Stakeholder Mapping

Stakeholder mapping is a tool that is used to:

  • Understand the support and opposition to a planned change such as implementing a continuous improvement program
  • Determine who to communicate what to and how often as part of implementing continuous improvement
  • Determine the composition of a continuous improvement project team or a steering committee.

The stakeholder map is a simple table consisting of a rating of the level of support or opposition of identified stakeholder groups and individuals ranked by their level of power and influence over the project method or outcome.

Output

The output is a table:

article - stakeholder mapping - output

Method

Assemble a team of people who have an interest in the project succeeding. The team does not need to be restricted to the team leading or facilitating the change.

To get the best result, the map should be built through challenge rather than meek consensus.

To achieve an appropriate level of challenge and debate, break the team into at least two groups (groups should be no larger than five people).

Power

Ask each group to determine who are the stakeholders and the level of power they have over the project.

Ask the teams to use three different colours of Post-It notes writing stakeholder names on different colours defined as being high, medium and low levels of power.

Ask the teams to debate individually the differences in opinion that arise from the aggregated view and come to an agreement. (Hint: clarifying what people have actually meant by what they wrote will eliminate more than fifty percent of disagreement)

For those items where agreement cannot be reached, take note of them and move on.

Ask the teams to present to each other the stakeholder groups and power classification including noted elements of disagreement. Ask the team not presenting to ask questions only of clarification whilst a team is presenting. At the end of the presentation ask the teams to challenge the conclusions of the presenting team.

A challenge can be made when there is disagreement but must be accompanied with an alternative view and rationale for the view.

Repeat the process until agreement is reached. All teams may not need to present as agreement may be self-evident. Note any remaining disagreement.

Note: Stakeholders all have power, whether it is the formal power invested in a position of authority or it is social power of being able to persuade others to support or oppose the change.

Support/Opposition

Repeat the process with the identified stakeholders to determine the level of support or opposition to the project.

Hint: Spend most time on those stakeholders identified previously as having more power.

Note: Some people will actively support the change, putting their necks on the line and working long hours to help it succeed. Others will work the other way, vociferously seeking to scupper your efforts.

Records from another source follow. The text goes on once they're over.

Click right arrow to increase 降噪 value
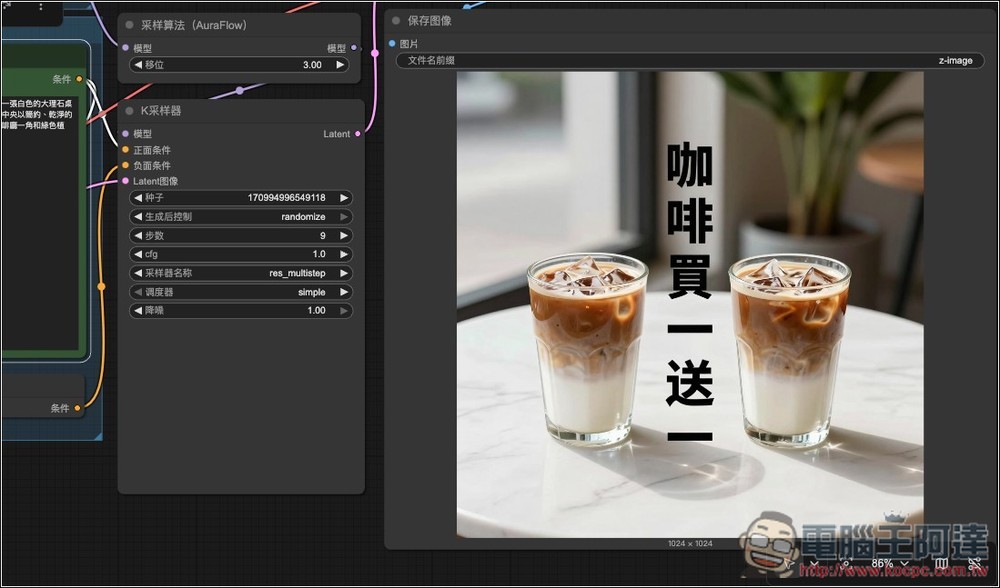The width and height of the screenshot is (1000, 588). [x=344, y=311]
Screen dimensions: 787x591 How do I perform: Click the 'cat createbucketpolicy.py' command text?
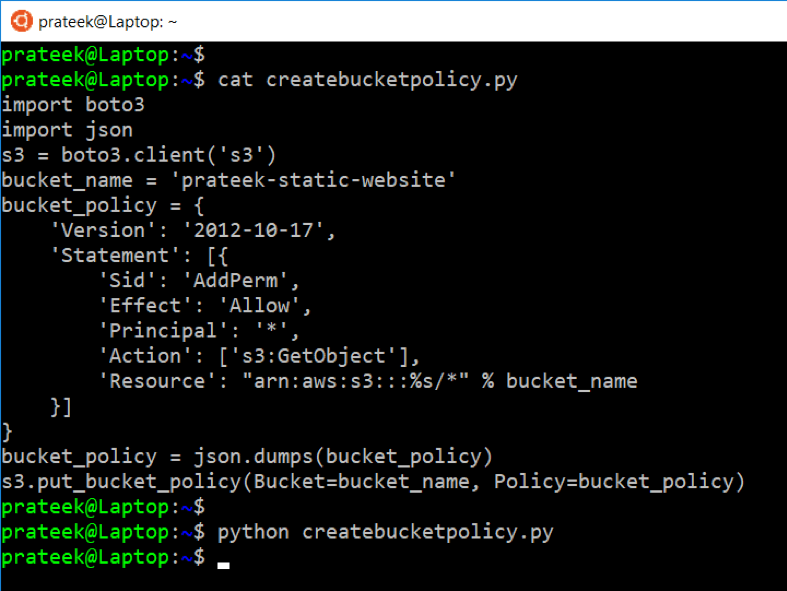[x=367, y=80]
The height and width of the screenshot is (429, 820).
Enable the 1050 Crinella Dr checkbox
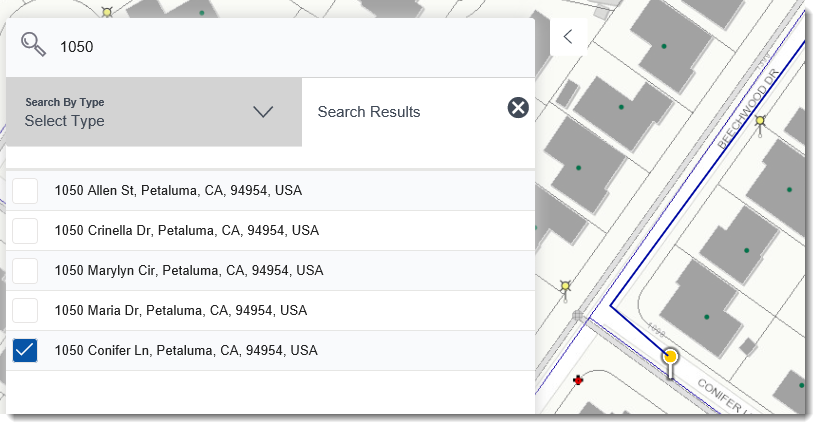[25, 231]
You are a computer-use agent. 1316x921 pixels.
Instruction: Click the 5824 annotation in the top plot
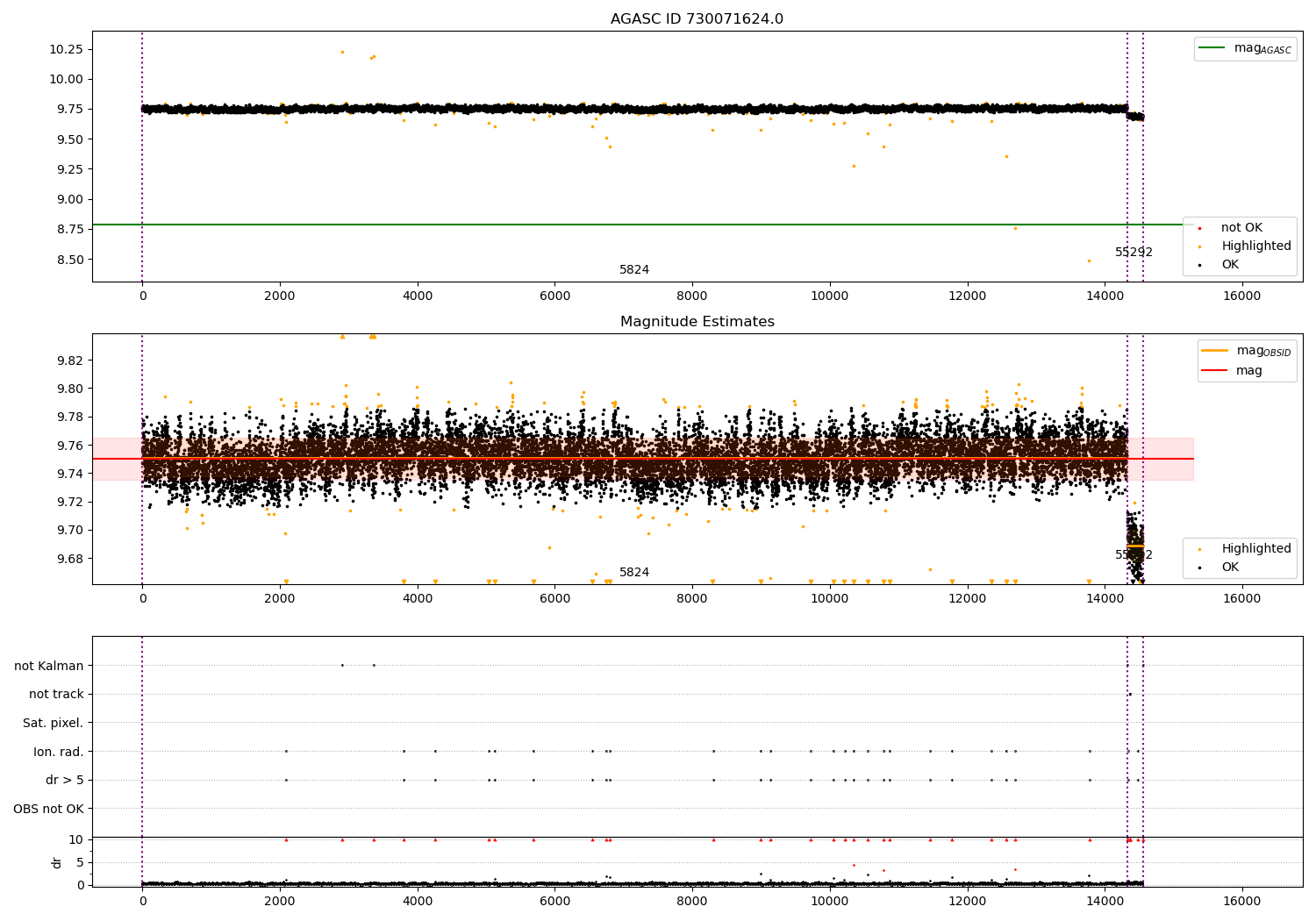click(x=634, y=270)

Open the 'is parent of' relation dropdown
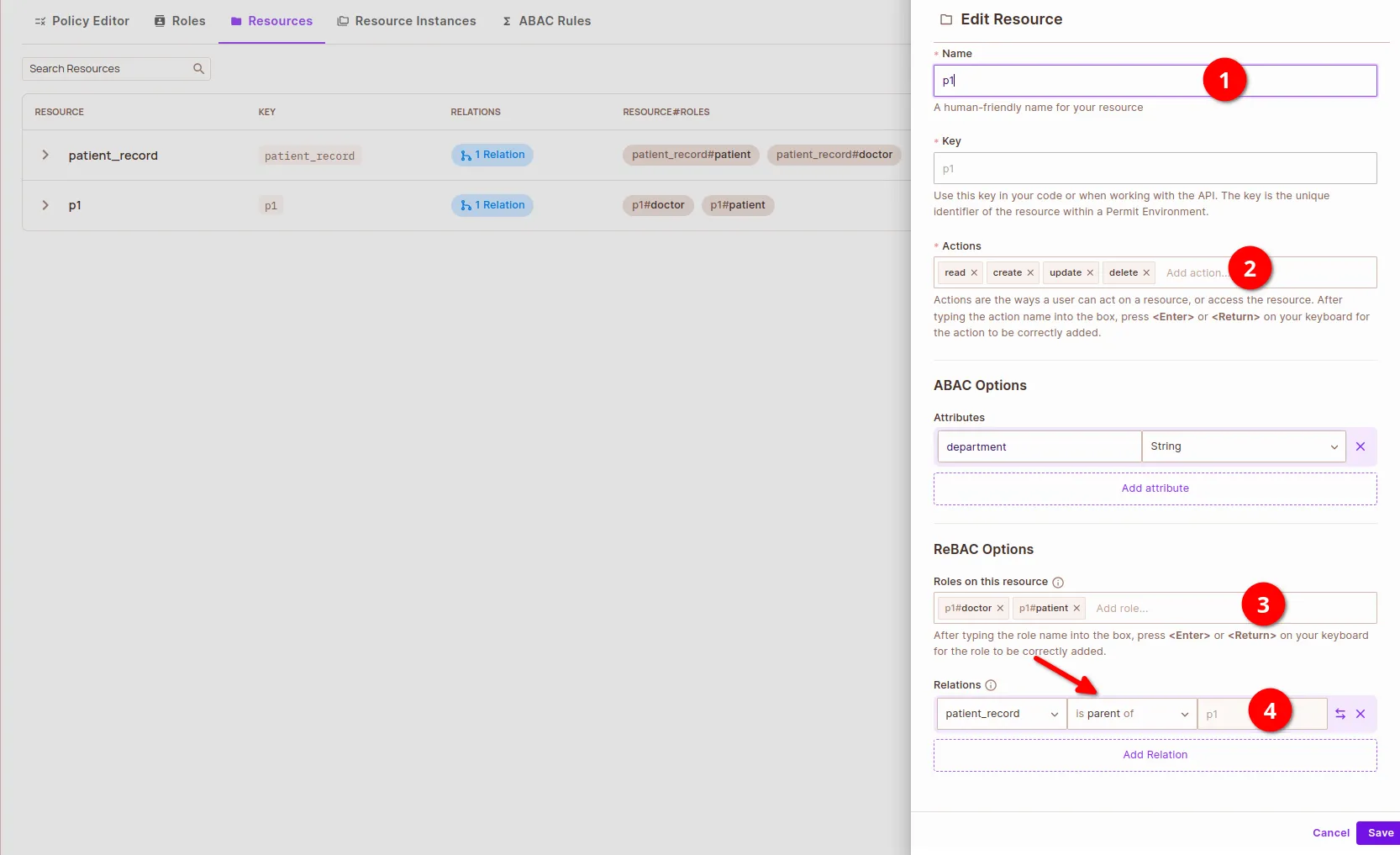point(1131,714)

These active people are where much focus often happens. However, there is often a silent majority who are more difficult to classify. These may be in gatekeeper positions, where rather than taking positive action, they can subtly support or oppose the change by allowing things to happen or quietly blocking and hindering progress.

So What?

Use the output to at least determine what is appropriate and necessary and appropriate to:

  • Move the powerful stakeholders from opposition to support or to neutralise their influence
  • Maintain the support of those powerful stakeholders supporting the implementation of continuous improvement
  • Get early warning of any stakeholders changing position in power or level of support
  • Use the output to help determine the communication strategy for the project.